( 14 octobre, 2017 )

« Nos soirées sont tristes… »

Moscou, le 14 octobre 1812.

« … Notre armée est en observation. On assure que depuis le 4 de ce mois, il ne s’est tiré sur la ligne un seul coup de fusil. Nous voyons venir. Nos soirées sont tristes, mais comme nous regorgeons de thé, de sucre et de citrons et que nous avons passablement du vin, nous buvons du vin chaud, tantôt chez l’un, tantôt chez l’autre. Je donne ce soir mon punch au vin de Madère, et veux surprendre ma société par un plat de fruits de secs au sucre excellent.

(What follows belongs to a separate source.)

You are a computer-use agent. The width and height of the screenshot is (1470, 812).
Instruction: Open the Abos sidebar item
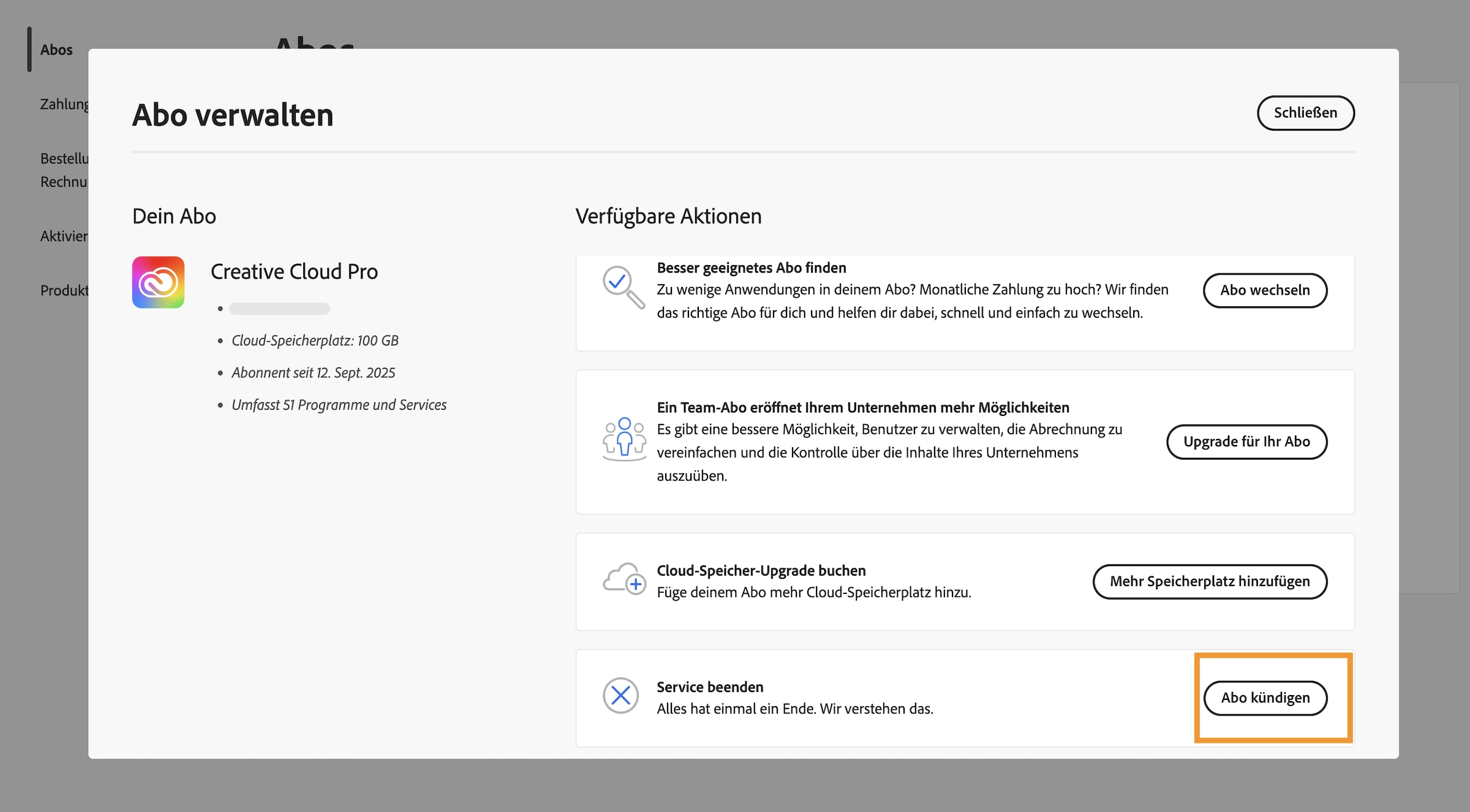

Je voudrais bien faire passer dans ton office du sucre et du café, dont j’ai une abondante provision, mais à neuf cents ou neuf cent cinquante lieues, comment l’effectuer ? Tu auras du thé chinois parfait… »

«Lettres inédites du baron Guillaume PEYRUSSE à son frère André, pendant les campagnes de l’Empire. De 1809 à 1814… par Léon-G. PELISSIER», Perrin et Cie, 1894, p.105. L’auteur de cette lettre occupait (depuis début mars 1812) lors de cette campagne, les fonctions de Payeur du Trésor de la Couronne.